Text to read
————————
The Golden Calf
The narrative in Exodus 24:9-18 dealing with Moses and Aaron and Nadab and Abihu and 70 elders of the Israelites on Mount Sinai is interrupted by the long description of the plans for the tabenacle and the priestly vestments and ordination in Exodus
25-31. NOW, with Exodus 32-34, we resume the narrative. SO, Exodus 32:1ff resumes Exodus 24:18.
Exodus 32-34 falls into three chapters.
1. The sin of Aaron and the Israelites concerning the Golden Calf. Exodus 32.
2. Dialogue between Yahweh and Moses. Exodus 33.
3. The Renewal of the Covenant between Yahweh and Israel. Exodus 34.
In this blog, we will make some observations about Exodus 32. This chapter falls into three parts. We will sketch each part, then make comments.
1. Aaron and the Israelites sin by constructing and worship the Golden Calf. Exodus 32:1-6.
————————
Dataset content
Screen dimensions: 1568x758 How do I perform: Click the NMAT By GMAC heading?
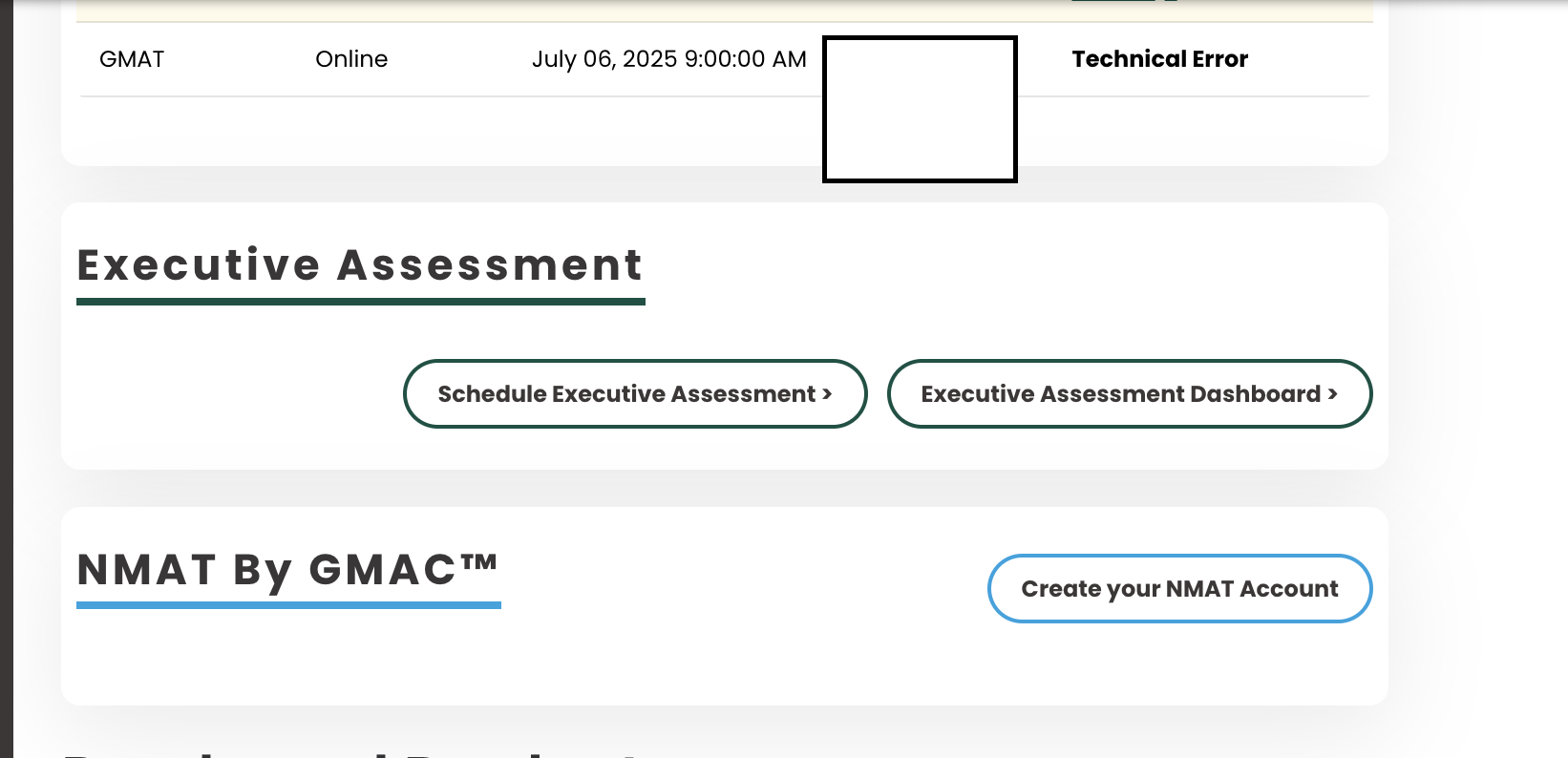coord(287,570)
————————
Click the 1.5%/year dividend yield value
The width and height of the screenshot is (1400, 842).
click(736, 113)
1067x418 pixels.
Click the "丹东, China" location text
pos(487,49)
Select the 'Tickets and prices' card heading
————————
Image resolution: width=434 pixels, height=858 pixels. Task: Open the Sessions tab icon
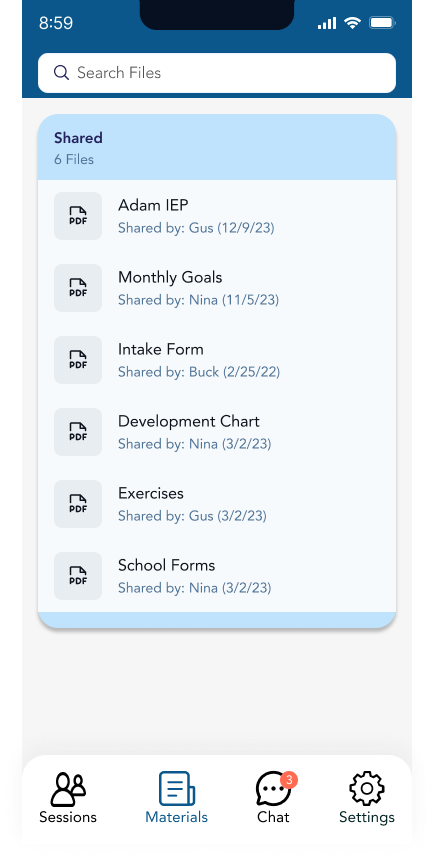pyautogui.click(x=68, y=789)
————————
Problems to work on
[a] From the listing, copy word for word the part that opens with the line containing "Screen dimensions: 1568x758" and closes with the line containing "coord(287,570)", including both of those lines. Leave the pictures out of your copy.
[b] Extend the Golden Calf commentary past its final line.

Outputs for the tasks
[a]
Screen dimensions: 1568x758 How do I perform: Click the NMAT By GMAC heading?
coord(287,570)

[b]
a. The Israelites approach Aaron, complaining that Moses had been on Mount Sinai so long that the Israelites do not know what has become of him. v. 1.
b. Aaron tells the Israelites to their golden rings. When they do this, he formed this into a mold, and cast an image of a calf. vv. 2-4a.
c. The Israelites declare that this image [these images?] is [are] your "gods" who brought you out of Egypt. Aaron builds and altar before it, and Aaron declares that this is a "festival" to Yahweh. They offered burnt offerings and sacrifices of well being, and "the people sat down to eat and drink, and rose up to revel." vv. 4b-6.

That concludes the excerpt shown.